Cyber threats against enterprises continue to rise, as more people are connected to the Internet, the criminal underworld continues to grow and mature, and state-sponsored attacks are on the rise. Regulations of cyber security continue to grow. And IT organizations continue to evolve at an ever-increasing pace. The move to the third platform has ushered in massive changes in the way enterprises are leveraging technology. Organizations not embracing the changes will continue to lag behind their competitors.
The traditional enterprise security architecture must evolve to accommodate agile IT, with more virtualized computing that can be portable and elastic. These environments increasingly include orchestration to deliver compute on demand. Concurrent with these changes, agile software development and devops-style application delivery require freedom for developers and have compressed delivery cycles. This could seem at odds with security’s typical controls and compliance requirements.

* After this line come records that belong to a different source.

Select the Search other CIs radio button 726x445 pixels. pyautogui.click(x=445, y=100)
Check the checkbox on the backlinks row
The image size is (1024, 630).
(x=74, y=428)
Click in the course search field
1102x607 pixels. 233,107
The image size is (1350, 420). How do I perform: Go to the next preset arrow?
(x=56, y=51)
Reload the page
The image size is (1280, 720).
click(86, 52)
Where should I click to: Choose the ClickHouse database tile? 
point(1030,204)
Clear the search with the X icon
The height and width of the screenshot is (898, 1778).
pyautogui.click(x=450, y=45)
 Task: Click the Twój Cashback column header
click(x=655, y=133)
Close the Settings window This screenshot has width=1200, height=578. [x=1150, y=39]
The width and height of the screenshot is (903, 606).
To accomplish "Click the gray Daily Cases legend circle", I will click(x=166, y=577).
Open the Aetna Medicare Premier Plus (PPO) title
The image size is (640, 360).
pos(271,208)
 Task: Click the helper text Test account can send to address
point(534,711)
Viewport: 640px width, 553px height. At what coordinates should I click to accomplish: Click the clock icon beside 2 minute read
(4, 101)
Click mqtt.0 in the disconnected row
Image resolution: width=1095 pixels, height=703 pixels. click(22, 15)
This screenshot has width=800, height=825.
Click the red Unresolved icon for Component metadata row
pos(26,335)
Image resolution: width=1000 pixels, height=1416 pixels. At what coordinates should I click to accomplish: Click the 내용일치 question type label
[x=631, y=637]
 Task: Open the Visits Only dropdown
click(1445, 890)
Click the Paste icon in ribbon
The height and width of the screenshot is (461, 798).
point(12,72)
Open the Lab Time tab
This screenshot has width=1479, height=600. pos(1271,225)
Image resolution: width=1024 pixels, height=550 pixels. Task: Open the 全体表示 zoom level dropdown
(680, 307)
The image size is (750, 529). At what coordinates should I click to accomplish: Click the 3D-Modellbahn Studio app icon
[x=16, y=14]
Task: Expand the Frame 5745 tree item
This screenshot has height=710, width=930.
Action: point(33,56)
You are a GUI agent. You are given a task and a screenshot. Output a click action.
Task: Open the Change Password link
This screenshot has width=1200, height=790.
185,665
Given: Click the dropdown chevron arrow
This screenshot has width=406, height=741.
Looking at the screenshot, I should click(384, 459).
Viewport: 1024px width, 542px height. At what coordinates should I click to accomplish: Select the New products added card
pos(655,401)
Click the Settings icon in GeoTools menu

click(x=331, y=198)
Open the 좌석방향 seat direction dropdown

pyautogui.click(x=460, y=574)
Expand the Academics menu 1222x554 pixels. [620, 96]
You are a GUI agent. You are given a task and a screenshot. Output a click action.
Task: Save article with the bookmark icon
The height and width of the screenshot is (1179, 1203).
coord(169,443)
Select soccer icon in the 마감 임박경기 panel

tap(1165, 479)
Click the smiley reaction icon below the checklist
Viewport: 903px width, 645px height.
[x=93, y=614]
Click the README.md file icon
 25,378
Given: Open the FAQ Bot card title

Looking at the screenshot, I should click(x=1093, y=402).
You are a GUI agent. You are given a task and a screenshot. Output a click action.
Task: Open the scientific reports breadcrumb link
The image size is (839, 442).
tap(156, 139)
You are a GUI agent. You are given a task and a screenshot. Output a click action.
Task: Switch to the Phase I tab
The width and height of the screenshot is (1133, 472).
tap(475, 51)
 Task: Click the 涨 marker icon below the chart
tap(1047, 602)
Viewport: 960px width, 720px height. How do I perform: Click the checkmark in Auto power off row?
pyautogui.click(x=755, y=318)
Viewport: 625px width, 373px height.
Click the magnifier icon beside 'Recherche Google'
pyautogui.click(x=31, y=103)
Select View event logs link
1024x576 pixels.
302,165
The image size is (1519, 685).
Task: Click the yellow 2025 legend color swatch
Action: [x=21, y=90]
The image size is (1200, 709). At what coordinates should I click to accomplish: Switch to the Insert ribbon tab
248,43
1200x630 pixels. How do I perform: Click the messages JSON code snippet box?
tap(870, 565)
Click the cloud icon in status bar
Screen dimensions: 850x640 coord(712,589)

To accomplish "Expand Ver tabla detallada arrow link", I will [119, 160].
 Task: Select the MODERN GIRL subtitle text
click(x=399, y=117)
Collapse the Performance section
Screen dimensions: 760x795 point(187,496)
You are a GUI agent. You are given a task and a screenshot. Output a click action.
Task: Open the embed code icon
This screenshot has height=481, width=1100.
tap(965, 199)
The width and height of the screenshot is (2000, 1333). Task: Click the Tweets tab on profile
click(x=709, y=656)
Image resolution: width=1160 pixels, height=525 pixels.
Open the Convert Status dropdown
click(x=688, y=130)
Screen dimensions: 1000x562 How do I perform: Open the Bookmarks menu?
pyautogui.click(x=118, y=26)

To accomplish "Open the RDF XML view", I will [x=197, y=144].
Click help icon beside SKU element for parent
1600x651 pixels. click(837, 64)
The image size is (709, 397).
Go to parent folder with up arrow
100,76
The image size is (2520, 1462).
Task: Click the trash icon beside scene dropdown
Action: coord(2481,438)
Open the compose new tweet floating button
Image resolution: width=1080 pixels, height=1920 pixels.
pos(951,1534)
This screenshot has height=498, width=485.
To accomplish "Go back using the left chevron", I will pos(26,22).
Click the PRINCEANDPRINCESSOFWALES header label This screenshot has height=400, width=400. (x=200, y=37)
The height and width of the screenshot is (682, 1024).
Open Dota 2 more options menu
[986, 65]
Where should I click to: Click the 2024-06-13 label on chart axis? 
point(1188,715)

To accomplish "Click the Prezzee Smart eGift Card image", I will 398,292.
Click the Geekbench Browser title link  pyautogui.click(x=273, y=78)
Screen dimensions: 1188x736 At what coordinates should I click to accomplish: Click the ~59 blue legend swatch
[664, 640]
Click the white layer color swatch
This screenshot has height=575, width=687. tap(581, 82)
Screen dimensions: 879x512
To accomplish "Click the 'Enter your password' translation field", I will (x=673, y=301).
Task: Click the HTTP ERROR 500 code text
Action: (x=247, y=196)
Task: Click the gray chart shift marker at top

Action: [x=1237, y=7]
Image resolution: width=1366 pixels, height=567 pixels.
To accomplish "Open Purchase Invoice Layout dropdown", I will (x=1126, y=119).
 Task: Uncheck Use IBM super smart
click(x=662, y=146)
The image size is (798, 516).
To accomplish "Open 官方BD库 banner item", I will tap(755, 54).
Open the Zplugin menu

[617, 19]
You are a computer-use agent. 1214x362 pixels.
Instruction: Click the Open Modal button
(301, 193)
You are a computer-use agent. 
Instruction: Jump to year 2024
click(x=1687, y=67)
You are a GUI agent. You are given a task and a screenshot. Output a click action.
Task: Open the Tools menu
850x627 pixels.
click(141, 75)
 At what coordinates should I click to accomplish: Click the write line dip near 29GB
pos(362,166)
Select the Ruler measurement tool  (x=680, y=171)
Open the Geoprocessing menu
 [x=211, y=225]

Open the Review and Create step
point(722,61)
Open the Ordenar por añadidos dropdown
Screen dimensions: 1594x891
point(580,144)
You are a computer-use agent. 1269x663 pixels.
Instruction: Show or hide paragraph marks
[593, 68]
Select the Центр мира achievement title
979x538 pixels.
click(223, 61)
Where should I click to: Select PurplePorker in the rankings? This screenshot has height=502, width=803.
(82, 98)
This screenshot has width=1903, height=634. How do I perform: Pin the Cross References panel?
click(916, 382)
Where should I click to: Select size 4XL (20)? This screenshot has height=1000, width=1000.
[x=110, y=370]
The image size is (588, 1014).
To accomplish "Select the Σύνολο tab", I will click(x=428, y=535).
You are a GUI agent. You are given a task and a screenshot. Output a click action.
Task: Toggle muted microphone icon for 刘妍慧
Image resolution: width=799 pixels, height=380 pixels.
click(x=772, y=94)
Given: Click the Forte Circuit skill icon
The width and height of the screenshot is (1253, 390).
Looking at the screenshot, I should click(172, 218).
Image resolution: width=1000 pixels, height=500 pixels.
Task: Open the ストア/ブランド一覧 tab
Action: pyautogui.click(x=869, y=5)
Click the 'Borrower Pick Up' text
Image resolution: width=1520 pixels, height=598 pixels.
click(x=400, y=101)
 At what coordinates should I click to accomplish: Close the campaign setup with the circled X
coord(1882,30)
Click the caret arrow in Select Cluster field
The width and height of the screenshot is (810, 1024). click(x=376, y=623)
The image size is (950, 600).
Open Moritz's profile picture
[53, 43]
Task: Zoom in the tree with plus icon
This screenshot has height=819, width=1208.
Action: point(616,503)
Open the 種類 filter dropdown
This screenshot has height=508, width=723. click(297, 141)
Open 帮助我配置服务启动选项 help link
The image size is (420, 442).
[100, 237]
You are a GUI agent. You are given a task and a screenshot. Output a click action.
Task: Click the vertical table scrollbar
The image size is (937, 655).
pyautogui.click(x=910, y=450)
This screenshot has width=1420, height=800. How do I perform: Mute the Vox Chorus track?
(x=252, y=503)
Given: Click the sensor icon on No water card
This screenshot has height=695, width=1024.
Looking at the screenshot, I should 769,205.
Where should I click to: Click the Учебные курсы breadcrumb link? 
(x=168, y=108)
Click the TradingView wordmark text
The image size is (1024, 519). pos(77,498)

Security operations, processes, and solutions haven’t evolved at the same rate as the rest of IT and are not capable of maintaining pace with the rapid rate of change. Security controls are not fully automated. History, and audits, prove that enterprises are not consistently winning against the adversary.
At the same time, enterprises are embracing cloud computing, both private and public. The traditional model of protecting enterprise data does not translate well to the cloud computing model. Even to embrace cloud technology in a private cloud strains existing security technologies and precludes the use of established security solutions.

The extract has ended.